Why Some Enterprise Search Tools Can Compromise the Integrity of your eDiscovery Process

Posted on October 7, 2010


As part of bringing eDiscovery in-house, one might consider using enterprise search tools, open source search tools, portal search, or embedded (free) search components to execute the negotiated Booleans, find relevant documents, and copy them to a preservation location (often a dedicated file server).

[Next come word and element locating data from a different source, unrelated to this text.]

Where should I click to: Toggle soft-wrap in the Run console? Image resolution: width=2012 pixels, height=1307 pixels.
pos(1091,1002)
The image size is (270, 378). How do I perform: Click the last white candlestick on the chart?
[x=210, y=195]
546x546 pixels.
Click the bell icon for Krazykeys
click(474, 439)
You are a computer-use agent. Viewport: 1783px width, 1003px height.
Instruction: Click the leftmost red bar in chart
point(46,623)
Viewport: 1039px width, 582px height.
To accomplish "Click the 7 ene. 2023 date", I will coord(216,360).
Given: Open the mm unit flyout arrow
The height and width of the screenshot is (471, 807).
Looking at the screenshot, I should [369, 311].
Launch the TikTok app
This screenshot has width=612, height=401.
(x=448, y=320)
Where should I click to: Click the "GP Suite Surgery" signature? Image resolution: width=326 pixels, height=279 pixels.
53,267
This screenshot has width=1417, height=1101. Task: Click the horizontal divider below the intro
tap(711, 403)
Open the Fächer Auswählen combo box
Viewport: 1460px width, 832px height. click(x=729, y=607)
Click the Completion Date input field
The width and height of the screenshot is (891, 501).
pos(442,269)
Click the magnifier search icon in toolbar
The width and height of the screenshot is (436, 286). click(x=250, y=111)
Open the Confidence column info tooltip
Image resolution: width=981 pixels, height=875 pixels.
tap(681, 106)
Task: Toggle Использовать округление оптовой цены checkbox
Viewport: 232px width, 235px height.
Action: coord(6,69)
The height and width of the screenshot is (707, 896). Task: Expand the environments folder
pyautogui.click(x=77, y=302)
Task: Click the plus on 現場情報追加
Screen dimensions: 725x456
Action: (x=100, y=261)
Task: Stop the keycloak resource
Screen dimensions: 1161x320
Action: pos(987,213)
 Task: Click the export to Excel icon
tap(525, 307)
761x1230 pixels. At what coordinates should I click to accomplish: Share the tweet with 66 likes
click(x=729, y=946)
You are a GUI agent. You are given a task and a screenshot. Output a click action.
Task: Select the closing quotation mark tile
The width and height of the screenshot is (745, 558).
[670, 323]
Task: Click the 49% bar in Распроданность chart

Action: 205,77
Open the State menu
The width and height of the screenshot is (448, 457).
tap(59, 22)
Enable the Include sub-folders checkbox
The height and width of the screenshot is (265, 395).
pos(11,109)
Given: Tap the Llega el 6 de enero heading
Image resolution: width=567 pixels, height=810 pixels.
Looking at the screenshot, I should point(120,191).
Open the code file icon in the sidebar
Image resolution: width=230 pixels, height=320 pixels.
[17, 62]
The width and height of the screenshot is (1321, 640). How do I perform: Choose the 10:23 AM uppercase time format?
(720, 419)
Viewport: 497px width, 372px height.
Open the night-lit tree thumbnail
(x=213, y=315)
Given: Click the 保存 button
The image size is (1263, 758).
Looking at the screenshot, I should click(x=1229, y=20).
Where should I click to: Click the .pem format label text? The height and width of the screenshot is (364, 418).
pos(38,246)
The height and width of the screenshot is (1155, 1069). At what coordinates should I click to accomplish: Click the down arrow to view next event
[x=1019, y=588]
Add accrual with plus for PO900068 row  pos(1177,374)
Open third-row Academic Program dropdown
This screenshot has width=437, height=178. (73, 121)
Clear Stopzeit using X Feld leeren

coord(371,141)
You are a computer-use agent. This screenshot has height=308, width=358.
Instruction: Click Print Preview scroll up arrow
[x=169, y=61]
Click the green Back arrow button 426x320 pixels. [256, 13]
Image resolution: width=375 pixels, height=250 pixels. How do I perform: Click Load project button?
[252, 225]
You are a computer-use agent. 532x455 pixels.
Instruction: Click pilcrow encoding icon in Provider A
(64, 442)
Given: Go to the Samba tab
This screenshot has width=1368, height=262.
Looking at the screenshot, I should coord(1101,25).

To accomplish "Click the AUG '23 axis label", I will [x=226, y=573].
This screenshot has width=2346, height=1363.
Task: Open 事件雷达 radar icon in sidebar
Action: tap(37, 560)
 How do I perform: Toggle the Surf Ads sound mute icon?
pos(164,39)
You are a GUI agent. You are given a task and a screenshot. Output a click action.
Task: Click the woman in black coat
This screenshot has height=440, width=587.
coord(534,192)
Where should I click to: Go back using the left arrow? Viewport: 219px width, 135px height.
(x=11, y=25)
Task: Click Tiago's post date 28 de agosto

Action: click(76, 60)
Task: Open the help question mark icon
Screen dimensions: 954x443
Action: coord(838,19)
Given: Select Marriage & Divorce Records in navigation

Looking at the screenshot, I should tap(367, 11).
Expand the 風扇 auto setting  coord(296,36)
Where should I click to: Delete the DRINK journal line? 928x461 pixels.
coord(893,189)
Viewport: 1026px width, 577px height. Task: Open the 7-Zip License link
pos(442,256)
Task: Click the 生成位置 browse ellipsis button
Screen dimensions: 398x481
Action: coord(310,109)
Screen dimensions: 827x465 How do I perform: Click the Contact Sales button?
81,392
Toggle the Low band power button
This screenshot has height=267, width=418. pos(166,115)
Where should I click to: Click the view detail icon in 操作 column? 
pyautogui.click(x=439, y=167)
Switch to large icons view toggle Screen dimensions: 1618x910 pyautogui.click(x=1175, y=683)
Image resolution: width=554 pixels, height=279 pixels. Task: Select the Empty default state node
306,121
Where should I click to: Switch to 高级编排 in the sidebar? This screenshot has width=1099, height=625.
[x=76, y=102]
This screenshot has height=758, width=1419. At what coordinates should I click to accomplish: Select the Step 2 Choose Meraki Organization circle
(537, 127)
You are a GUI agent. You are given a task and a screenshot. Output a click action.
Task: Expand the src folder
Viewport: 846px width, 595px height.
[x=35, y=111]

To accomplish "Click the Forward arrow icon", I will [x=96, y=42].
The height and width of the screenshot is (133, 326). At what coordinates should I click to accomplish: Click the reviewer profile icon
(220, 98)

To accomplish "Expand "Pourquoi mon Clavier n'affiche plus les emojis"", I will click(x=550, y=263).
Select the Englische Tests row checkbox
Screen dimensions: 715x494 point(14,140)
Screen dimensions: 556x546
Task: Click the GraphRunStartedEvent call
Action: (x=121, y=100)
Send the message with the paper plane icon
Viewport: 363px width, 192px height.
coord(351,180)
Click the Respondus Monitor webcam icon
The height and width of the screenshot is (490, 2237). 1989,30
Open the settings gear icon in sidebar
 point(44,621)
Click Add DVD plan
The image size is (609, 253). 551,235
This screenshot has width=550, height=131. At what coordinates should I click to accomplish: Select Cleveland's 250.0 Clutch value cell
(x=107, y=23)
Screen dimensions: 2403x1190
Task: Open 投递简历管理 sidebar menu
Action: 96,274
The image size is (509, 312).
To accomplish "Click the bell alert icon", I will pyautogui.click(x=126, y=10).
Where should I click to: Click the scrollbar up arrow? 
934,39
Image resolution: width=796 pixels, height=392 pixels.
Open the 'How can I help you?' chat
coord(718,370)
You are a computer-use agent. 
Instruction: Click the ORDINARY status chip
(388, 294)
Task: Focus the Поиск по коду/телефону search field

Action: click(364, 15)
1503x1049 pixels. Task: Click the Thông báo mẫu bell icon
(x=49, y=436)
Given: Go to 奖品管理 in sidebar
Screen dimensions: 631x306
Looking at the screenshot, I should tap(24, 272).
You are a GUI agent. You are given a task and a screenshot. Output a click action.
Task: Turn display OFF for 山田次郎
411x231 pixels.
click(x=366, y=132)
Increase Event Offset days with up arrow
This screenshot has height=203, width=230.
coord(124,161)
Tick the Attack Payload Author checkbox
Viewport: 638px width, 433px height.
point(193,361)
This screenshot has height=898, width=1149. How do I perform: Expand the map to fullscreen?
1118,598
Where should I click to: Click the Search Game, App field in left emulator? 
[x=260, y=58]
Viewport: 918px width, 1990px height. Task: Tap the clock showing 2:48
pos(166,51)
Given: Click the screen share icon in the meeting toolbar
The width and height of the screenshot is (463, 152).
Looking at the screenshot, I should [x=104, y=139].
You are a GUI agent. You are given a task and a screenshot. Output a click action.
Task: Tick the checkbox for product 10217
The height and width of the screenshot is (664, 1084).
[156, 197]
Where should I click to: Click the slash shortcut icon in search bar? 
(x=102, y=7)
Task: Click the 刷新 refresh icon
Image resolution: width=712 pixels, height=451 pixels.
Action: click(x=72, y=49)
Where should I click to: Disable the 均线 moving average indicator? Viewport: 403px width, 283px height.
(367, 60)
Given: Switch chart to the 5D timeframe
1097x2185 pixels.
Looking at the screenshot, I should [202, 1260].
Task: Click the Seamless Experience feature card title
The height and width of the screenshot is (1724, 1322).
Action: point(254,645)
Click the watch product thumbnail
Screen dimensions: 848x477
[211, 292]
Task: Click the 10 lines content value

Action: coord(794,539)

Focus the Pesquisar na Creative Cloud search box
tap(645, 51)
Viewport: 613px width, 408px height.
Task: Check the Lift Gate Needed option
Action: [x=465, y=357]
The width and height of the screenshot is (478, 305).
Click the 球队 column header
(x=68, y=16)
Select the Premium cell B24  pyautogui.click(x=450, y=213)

Although this may seem like a logical approach, there are many risks when non-specialized search tools are used in an eDiscovery process. In short, many of them lack some of the functionality that is required to make the collection process defensible on court. The following are just a few examples  of best practices [as defined by organizations such as EDRM (www.edrm.net) and the Sedona Conference (http://www.thesedonaconference.org/)] which cannot be achieved by many of the non-specialized enterprise search tools.

  1. In order to make in-house eDiscovery defensible in court, one must prove that the file has not been modified since it was collected from a particular location. Therefore it is very important to track hash values (http://en.wikipedia.org/wiki/Fingerprint_(computing)) from the moment of collection until the final production of a document. If two Word documents have the same binary content (exactly the same text, file and document properties), then they will have exactly the same hash value. It is critical to calculate and store these hash values for every document that is collected. Non-specialized enterprise search tools cannot…

 2.       When a document is collected from a particular location, various meta data related to the collection needs to be extracted and stored as well: data location, date and time (access, creation, and modification), and other available file (also known as Operating System) properties such as, but not limited to, size, and security access rights. Non-specialized enterprise search tools cannot…

 3.       For every document that is collected from a custodian or from a file system, yet not given to opposing counsel, you will have to justify why you do not disclose it to the other party. You will need to keep track of this as the eDiscovery process unfolds and you will need to save this information about every document collected. For example, it may be a duplicate, privileged, or confidential, or if it is non-responsive you need to track and document how or why you determined that.  Non-specialized enterprise search tools cannot…

 Additionally, some non-specialized enterprise search tools lack sufficient capabilities to properly handle in-house collection during eDiscovery:

 1.       Among the challenges of executing a Negotiated Boolean* query is the need to define the various occurrences of nouns and verbs, such as inflections, plurals, pre-fixes, post-fixes, noun conjunctions (often very common in languages such as German or Dutch), abbreviations, named entity variations, synonyms, spelling errors, spelling variations (e.g. US and UK English or pharmaceutical or chemical names), and more. In order to address this, attorneys use so-called WILDCARDS and FUZZY searches. These mathematical operators allow word variations to be found. For example, a wildcard search on SCHOOL* will find SCHOOL and SCHOOLS. Wildcards can also be used in the beginning of the word and/or in the middle of a word, or multiple wildcards can be used in the same word. For more examples, please consult: http://aiimcommunities.org/erm/blog/understand-benefits-and-limitations-traditional-web-search-engines-such-google-when-you-use-the.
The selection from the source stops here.